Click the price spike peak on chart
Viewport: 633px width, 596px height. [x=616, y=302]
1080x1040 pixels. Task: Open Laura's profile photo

--

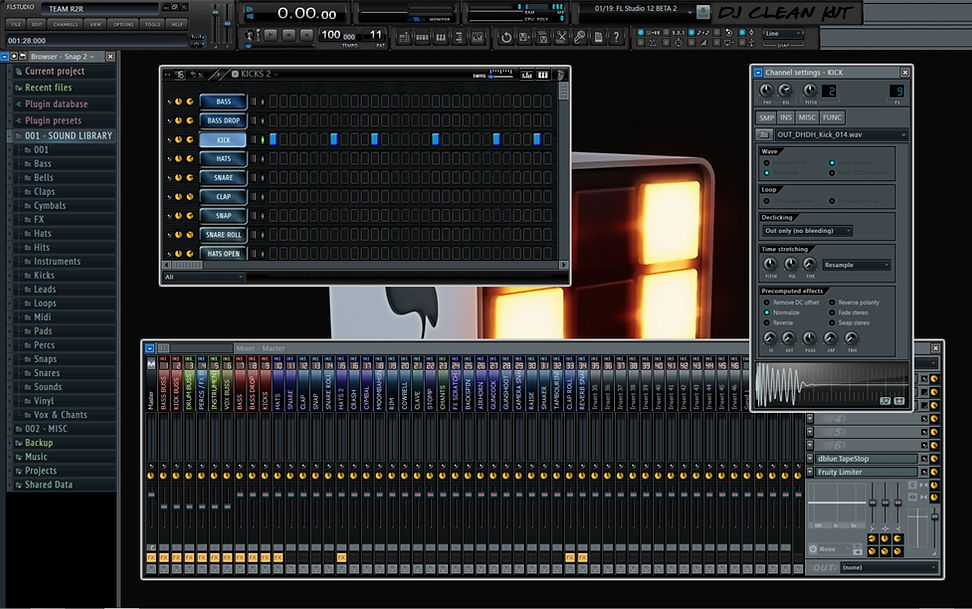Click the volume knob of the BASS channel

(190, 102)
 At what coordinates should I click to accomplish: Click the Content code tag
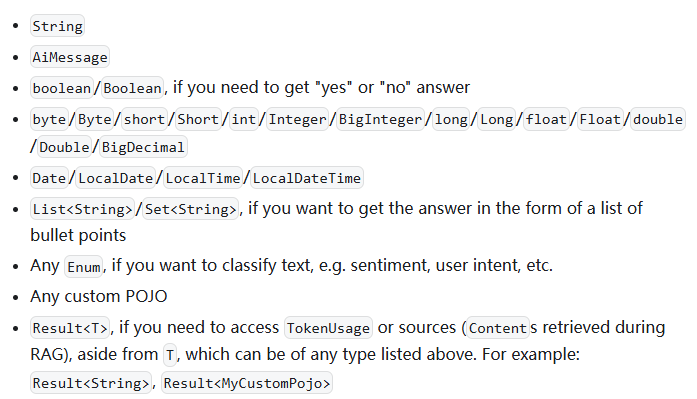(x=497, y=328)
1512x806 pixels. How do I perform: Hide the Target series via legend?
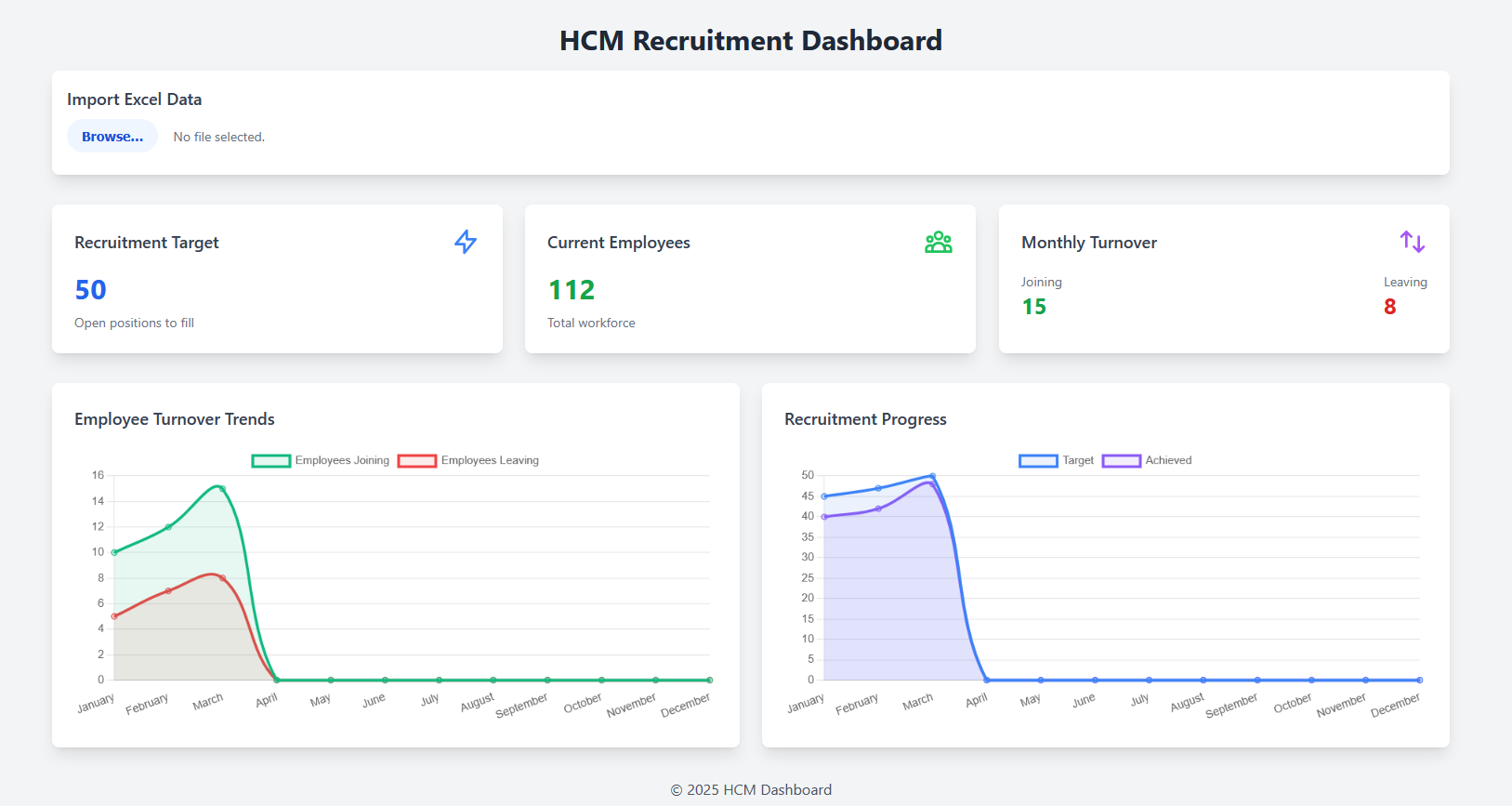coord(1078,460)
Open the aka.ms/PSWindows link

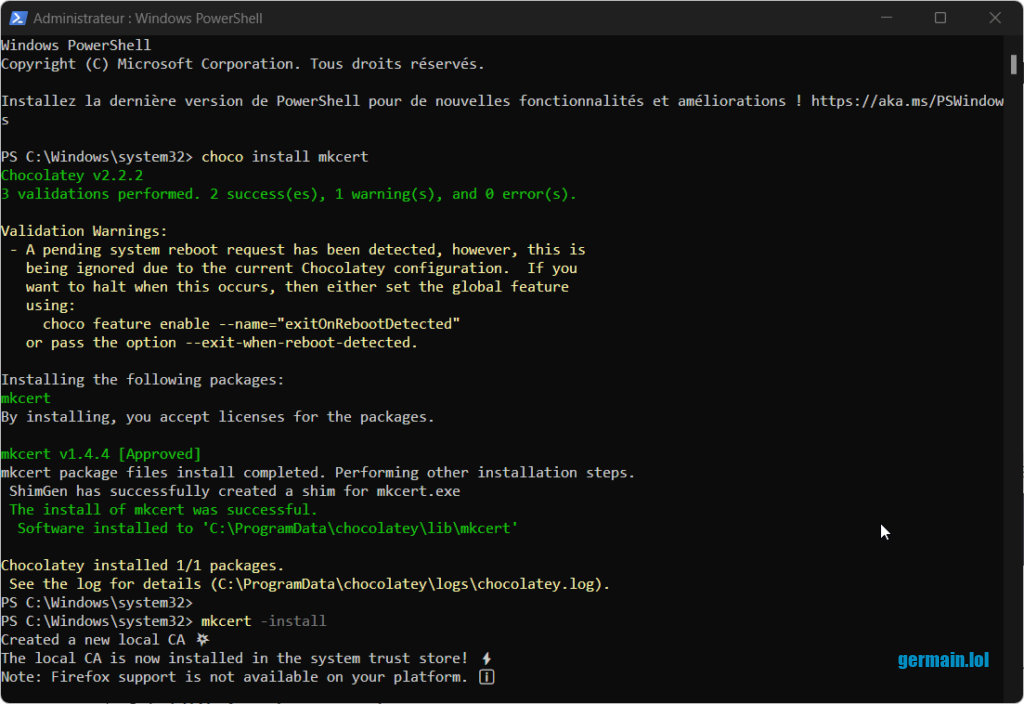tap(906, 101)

--

_Problem requirements_: Starting with the line with "Click the price spike peak on chart" above and going on through the line with "1080x1040 pixels. Task: Open", transcribe every line exactly, both ends included, and add nothing.

_Final answer_:
Click the price spike peak on chart
Viewport: 633px width, 596px height. [x=616, y=302]
1080x1040 pixels. Task: Open Laura's profile photo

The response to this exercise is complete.